The C.D. Howe Institute released a study yesterday showing that poverty has declined in Canada over the past decade or two.
Contrary to the dismal picture that some recent studies have painted, the income security system is not broken, he [John Richards] says. Policies of the last decade got much right. In 1996, nearly 16 percent of all Canadians fell below the Low Income Cut Off, the traditional measure of poverty in Canada. In 2005, less than 11 percent of Canadians did so. In the same period, the poverty rate among children in female lone parent families fell from 56 to 33 percent; among single men from 38 to 32 percent; among single women from 47 to 37 percent. Among these three vulnerable groups, there was a steady increase in median incomes, primarily due to greater market earnings, not to increases in net transfers....

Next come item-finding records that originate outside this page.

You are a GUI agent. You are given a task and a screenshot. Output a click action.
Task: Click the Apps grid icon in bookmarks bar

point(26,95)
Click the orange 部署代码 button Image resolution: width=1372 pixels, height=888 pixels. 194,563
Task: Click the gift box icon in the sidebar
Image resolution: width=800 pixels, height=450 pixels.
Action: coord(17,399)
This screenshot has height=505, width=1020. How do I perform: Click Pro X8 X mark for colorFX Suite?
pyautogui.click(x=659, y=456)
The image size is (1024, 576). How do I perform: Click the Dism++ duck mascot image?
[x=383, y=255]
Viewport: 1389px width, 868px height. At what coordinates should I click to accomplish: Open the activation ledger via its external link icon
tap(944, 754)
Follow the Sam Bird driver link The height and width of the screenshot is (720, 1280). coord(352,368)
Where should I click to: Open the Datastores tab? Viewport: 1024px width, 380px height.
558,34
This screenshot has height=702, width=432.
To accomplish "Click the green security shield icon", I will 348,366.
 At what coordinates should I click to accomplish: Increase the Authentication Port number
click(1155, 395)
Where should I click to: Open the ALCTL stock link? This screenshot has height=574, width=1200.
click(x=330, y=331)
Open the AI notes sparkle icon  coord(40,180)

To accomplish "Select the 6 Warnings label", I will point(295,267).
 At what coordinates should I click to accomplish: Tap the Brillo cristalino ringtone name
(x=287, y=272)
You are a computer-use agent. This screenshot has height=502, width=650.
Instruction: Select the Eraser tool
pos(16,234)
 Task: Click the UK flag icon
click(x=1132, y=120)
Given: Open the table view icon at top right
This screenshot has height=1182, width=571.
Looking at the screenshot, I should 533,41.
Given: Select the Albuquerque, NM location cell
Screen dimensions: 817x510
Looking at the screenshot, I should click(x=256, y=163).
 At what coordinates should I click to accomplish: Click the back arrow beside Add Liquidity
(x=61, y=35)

Professor Richards concludes that the impact on employment among those at high risk of incurring poverty should always be a consideration when assessing proposed policy reforms, and policies that create greater incentives to enter the workforce make sense.
While the overall poverty situation is improving in Canada, there are still pockets of poverty that appear resistant to policy interventions, he notes. He identifies six dossiers that require attention: education among the poor; Aboriginal poverty; the mentally ill and physically handicapped; those living in ghetto-like urban neighbourhoods; high effective tax rates on the “near poor”; and in-work benefits (such as earning supplements).
Refined interventions are required, not broad new transfer programs, he concludes.